Though it took many more years, Averland recovered much of
its prosperity. The people of the province were fertile, the land was still
good, and memories were quick to dim. The destruction of Averheim was the making
of some families, just as it was the doom of others. Trade resumed along the
Aver, and the last of Grosslich’s edicts were repealed.

A new Steward was appointed. Klaus Meuningen was a surprise
choice, taken from provincial obscurity in Grenzstadt and given command of the
capital. He proved capable enough, however, and loyal to the Emperor in most
things. Under his rule, the clamour for a new elector faded again. Whenever the
issue was raised, some excuse was found to shelve it. All knew that the matter
would have to be returned to at some point in the future, but all also knew that
it would be long before Averland was ready again.

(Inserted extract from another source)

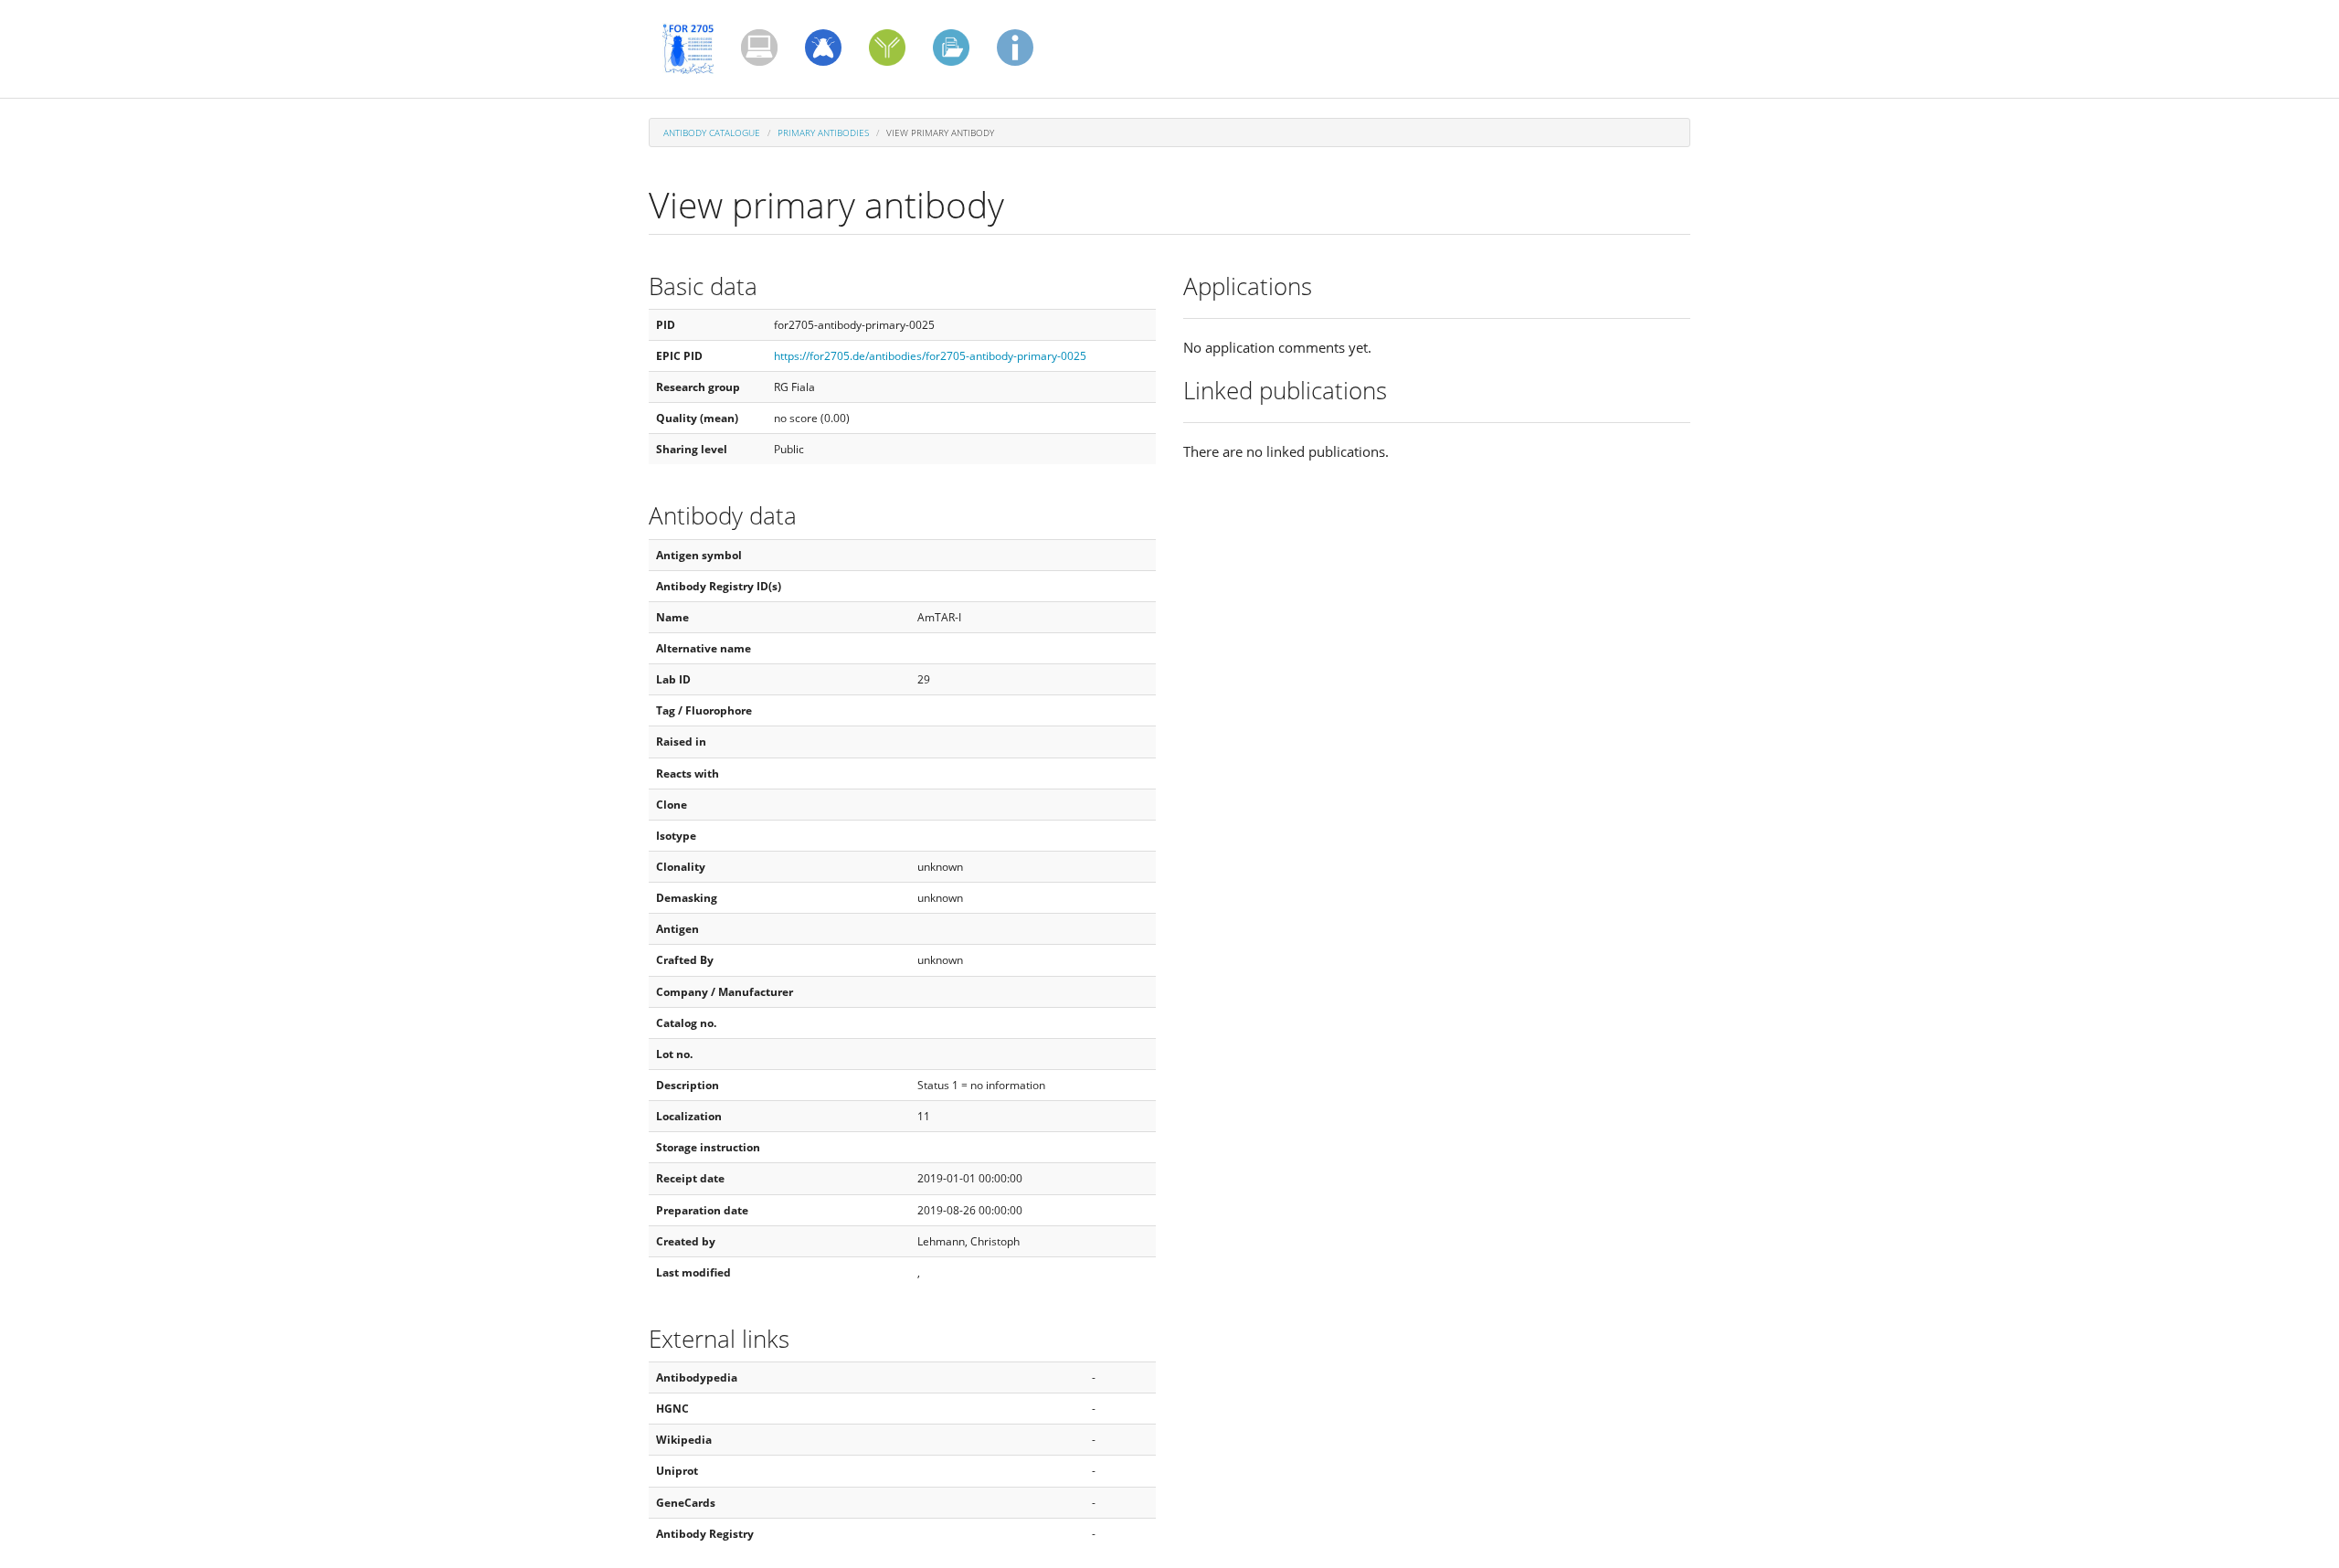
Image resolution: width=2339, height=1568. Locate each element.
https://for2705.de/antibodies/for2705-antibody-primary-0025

In the immediate aftermath of the great battle, none of these
things were obvious. Volkmar’s troops were mostly just glad to be alive. Under
Kraus’ leadership, they gradually went about the grim business of finishing off
Grosslich’s will-bereft forces. When Volkmar returned from the city to resume
command, huge pyres were constructed for the dead. As at Turgitz, one was raised
for the corrupted, another for the uncorrupted. The latter burned with a pure,
angry flame. The former would smoulder for weeks, tinged with lilac.

All knew that the vista would never be the same again. The
old fertile soil had been ruined by Natassja’s poisons, and the Averpeak now
slumped into ruin where the war engines had demolished it.

Even there, though, the grass would grow again. It just took
time, the great healer of all wounds.

 

Verstohlen lay on a pallet and gazed at the roof of his tent.
Despite the blankets and cloak that covered him, he shivered. The wind from the
east was bitter, and the last shreds of summer had been driven away. Four days
since the battle, and he had barely slept. Worse than that, the poisons still
worked within him. Thanks to the expert attentions of one of Volkmar’s
apothecaries, he had survived the worst of it. He was enough of an alchemist to
know that the damage done to him was severe, though. He still couldn’t walk, and
his vision was cloudy. Perhaps that would improve in time. Perhaps it wouldn’t.